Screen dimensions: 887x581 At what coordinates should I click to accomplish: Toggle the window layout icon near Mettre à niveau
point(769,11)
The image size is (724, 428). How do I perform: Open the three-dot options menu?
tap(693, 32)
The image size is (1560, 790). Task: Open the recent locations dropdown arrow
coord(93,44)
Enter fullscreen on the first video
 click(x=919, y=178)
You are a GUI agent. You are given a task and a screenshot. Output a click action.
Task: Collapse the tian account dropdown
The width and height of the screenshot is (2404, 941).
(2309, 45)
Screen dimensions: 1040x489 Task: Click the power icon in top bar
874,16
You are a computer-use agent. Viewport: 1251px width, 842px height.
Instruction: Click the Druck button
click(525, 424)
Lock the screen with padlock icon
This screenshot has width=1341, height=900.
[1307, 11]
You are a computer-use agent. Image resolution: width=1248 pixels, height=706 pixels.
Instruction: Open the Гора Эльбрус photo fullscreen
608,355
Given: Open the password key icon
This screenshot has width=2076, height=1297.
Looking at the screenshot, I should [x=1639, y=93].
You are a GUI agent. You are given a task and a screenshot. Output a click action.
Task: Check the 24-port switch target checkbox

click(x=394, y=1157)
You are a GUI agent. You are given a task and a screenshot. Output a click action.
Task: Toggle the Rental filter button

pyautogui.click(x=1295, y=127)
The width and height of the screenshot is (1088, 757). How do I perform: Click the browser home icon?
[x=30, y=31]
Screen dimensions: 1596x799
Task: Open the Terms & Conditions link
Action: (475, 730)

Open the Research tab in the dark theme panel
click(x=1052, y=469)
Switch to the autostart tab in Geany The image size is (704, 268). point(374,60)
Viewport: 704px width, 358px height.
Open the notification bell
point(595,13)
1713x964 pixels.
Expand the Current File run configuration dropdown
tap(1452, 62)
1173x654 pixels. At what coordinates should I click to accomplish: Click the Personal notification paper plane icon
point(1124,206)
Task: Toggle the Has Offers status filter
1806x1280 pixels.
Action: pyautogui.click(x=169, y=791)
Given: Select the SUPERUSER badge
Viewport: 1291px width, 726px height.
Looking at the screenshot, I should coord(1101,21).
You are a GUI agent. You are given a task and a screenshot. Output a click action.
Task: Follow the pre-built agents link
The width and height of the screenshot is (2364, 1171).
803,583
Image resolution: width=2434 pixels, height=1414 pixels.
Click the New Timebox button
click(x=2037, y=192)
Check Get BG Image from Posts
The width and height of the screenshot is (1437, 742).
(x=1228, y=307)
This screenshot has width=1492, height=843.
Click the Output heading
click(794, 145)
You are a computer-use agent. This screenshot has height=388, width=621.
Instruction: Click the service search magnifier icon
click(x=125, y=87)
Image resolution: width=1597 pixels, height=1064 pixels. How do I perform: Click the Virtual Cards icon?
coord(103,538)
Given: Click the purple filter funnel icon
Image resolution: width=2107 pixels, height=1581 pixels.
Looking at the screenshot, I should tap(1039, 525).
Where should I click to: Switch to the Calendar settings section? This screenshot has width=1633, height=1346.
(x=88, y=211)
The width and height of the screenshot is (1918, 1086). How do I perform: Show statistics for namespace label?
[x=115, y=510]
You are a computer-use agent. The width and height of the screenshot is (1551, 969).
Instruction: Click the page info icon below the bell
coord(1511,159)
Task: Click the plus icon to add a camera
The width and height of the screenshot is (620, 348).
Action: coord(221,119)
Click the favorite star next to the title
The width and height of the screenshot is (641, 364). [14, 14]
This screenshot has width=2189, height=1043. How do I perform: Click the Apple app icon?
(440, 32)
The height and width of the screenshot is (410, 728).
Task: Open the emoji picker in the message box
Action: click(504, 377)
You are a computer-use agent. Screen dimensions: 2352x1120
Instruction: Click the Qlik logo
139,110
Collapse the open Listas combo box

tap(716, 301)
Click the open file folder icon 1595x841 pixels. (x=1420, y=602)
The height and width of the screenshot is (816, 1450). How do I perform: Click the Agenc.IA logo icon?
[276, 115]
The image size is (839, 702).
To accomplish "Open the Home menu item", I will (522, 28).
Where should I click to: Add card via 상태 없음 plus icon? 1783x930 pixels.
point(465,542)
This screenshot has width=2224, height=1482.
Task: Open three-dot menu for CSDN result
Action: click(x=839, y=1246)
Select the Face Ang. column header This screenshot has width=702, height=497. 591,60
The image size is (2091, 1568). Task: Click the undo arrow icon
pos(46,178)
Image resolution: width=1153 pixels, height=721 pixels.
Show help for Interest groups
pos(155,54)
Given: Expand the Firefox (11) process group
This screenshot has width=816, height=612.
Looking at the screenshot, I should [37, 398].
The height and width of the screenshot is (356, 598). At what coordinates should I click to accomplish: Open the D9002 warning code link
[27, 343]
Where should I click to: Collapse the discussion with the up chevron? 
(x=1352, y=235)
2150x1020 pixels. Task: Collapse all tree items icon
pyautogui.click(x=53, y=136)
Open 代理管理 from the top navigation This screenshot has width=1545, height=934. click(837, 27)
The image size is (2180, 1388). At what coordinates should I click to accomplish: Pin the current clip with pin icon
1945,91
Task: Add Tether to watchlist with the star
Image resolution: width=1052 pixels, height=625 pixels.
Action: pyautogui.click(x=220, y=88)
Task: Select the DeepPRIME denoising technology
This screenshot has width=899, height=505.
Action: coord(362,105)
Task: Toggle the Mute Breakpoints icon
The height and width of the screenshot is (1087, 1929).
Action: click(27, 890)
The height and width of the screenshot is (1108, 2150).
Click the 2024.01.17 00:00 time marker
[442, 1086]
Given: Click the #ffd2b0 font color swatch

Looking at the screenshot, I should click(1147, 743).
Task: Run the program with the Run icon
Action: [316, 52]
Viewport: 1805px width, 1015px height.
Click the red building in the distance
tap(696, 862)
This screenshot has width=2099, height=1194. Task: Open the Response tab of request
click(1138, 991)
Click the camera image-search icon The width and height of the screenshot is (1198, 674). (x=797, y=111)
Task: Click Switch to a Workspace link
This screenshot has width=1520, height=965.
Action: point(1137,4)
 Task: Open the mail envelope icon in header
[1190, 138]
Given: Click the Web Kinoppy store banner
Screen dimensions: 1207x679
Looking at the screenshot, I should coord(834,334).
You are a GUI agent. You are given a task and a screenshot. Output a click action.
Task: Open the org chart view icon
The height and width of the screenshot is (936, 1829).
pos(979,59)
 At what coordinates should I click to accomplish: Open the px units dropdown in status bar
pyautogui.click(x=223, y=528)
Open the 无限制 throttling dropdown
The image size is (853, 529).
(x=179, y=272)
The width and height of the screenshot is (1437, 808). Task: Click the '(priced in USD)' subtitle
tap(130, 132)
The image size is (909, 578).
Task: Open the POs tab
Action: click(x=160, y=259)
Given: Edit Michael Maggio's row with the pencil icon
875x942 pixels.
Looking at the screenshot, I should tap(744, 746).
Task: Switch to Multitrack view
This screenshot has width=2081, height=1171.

* * * *

» **ASSIGNED TASK**
Return, in full, every line of these entries that holds "from".

» **RESPONSE**
Check Get BG Image from Posts
Open 代理管理 from the top navigation This screenshot has width=1545, height=934. click(837, 27)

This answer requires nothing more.